Synthetic Dataset Continued

If the MLP is able to learn a sequence, and demonstrates that learning by producing the correct pattern for a particular input, then feedback should result in the network replaying the sequence. There is no difference between feeding the network state t+1 no matter where that pattern comes from. So why is the network apparently learning the sequence in the previous post, while feedback does not result in replaying the learned sequence?

The answer is that the network is not learning the sequence as well as it appears. This is evident in the fact that the non-discretized output of the network is quite dissimilar to the input patterns, even though the discretized version is. Thus what seems to happen is that any differences between the outputs and the desired state of the sequence accumulate through the feedback process such that even when the outputs are discretized, error seems to increase over multiple iterations of feedback. If this is indeed the problem, then the clear solution is to train the MLP such that error is so low that feedback results in replay. This is a bit of an issue in relation to over-fitting though, where the network replays only when those exact patterns are presented and thus is not tolerant to noise. In order to investigate this, I’ve trained a batch of MLPs with different parameters to determine which ones learn the best. Following is the error reported after each epoch of a number of different networks, all trained on the same data. Variables that have been changed are only whether the learning rate decreases over time, and the number of hidden units.

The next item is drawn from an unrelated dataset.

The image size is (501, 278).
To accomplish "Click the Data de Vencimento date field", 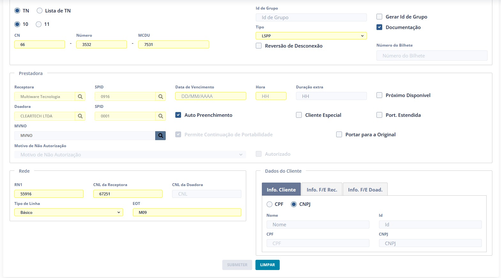I will click(210, 96).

Performance is pretty consistent between decreasing and constant learning rate tests, and poor performance seems largely due to insufficient number of hidden units. Of course the real test is how close each output pattern is to the corresponding sequence state (rather than MSE of the whole network, as pictured above). In the following plot the x axis is the iteration of the feedback of the MLP, and the y axis is the difference between output at that iteration of the feedback and the sequence state it should correspond to. A perfect replay would appear like a horizontal line. Note that according to this measure, the constant learning rate seems to provide better results:


The test with the least sum of errors over all iterations had 19 hidden units and used constant learning, and resulted in the following sequences:

Input D-Input Input D-Feedback Feedback
states-training-1-epoch PHASE2_19Hidden_constantLearning-valIndex PHASE2_19Hidden_constantLearning-valIndexCont PHASE2_19Hidden_constantLearning-valFeedback PHASE2_19Hidden_constantLearning-valFeedbackCont

Which is a quite poor example of replay beyond the first two iterations. On the hunch that this relative success was accidental, I ran the same test with different initial weights which resulted in the following:


Clearly, there is a lot of variance of performance between runs, and none of which learned as well as the best (accidental) case selected above. So it seems the gist is that this network is just not learning this sequence, and it is unclear how to make it do so, short of abandoning much work and moving to another method (e.g. RNN) and a wholly new implementation of the predictor.